Exercise text
>>>

Amazon’s Mechanical Turk is increasingly being used to obtain judgments of relevance that can be used to establish gold standards with which to evaluate information seeking experiments. The attraction is clear: for a few bucks, in a few days, you can obtain data that is every bit as useful for evaluating simulations and other off-line experiments as data collected in the lab from “live” participants, and may be a good substitute for TREC assessors’ judgments. And of course the scale of the enterprise is such that you can run complex multi-factor experiments and still retain enough power. If you’re not up to doing this yourself, companies such as Dolores Labs will do it for you.
There are a number of open issues, of course, including
- Issues related to IRB approval (discussed earlier in the year by Panos Ipeirotis). IRB approval may be warranted if research hypotheses involve testing demographic or other personal data.
- Moral issues: people doing these tasks don’t get paid a lot of money, which is why this approach is so attractive. And while Turkers certainly benefit from this work, an argument can be made that the effort they expend is certainly worth more to the experimenter than a few cents a judgment it currently costs. Insert your fair-trade coffee argument here.
- Data quality: care must be taken when soliciting data to make sure that you’re getting good results.
- Interface design issues: designing an effective Human Intelligence Task (HIT) is not trivial, and poorly designed experiments can result in incomplete data collection or inappropriate inferences.
- Follow up: you cannot easily ask follow-up questions of participants, which may not be important in some experiments but can be useful in other cases, particularly with follow-on studies.
- Experimental design: It is difficult to design between-subject experiments because it is hard to guarantee who will see which HIT. Similarly, repeated measures designs have to rely on random assignment since forcing people to perform many tasks before they get paid is unlikely to be a successful strategy. See Kittur et al. for a discussion of using Mechanical Turk for HCI experiments.
- Reliability: judgments on topics of common interest are more likely to be reliable than judgments on complex medical issues, for example, so the nature of the collection you’re trying to evaluate may affect your costs and the scale of experiments that are practical.
Despite all these caveats, Mechanical Turk remains an exciting option for collecting large amounts of data that can enable experimentation that is not otherwise feasible.

<<<

Exercise objective
Reproduce the passage of the Mechanical Turk text from "- Interface design" to "for HCI experiments.".

Supplied records
>>>

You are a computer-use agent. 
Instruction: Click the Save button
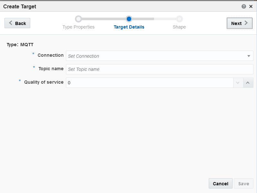point(243,183)
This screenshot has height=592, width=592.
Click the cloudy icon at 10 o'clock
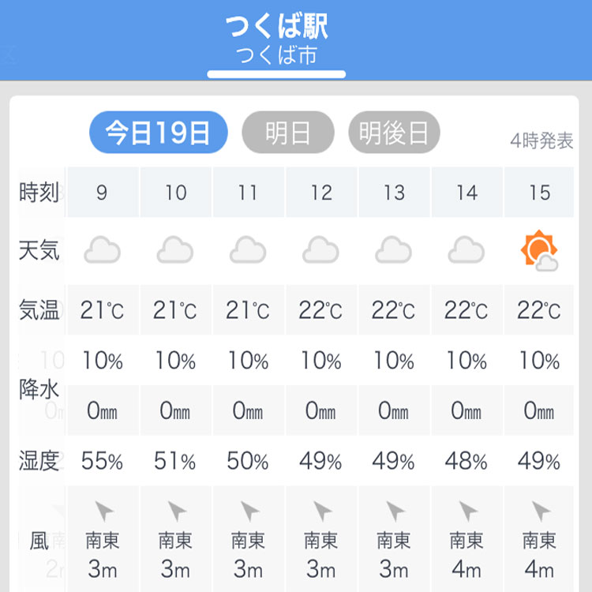tap(175, 249)
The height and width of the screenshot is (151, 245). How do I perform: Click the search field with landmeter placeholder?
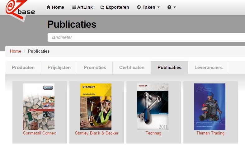146,37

<<<

Solution to this task
- Interface design issues: designing an effective Human Intelligence Task (HIT) is not trivial, and poorly designed experiments can result in incomplete data collection or inappropriate inferences.
- Follow up: you cannot easily ask follow-up questions of participants, which may not be important in some experiments but can be useful in other cases, particularly with follow-on studies.
- Experimental design: It is difficult to design between-subject experiments because it is hard to guarantee who will see which HIT. Similarly, repeated measures designs have to rely on random assignment since forcing people to perform many tasks before they get paid is unlikely to be a successful strategy. See Kittur et al. for a discussion of using Mechanical Turk for HCI experiments.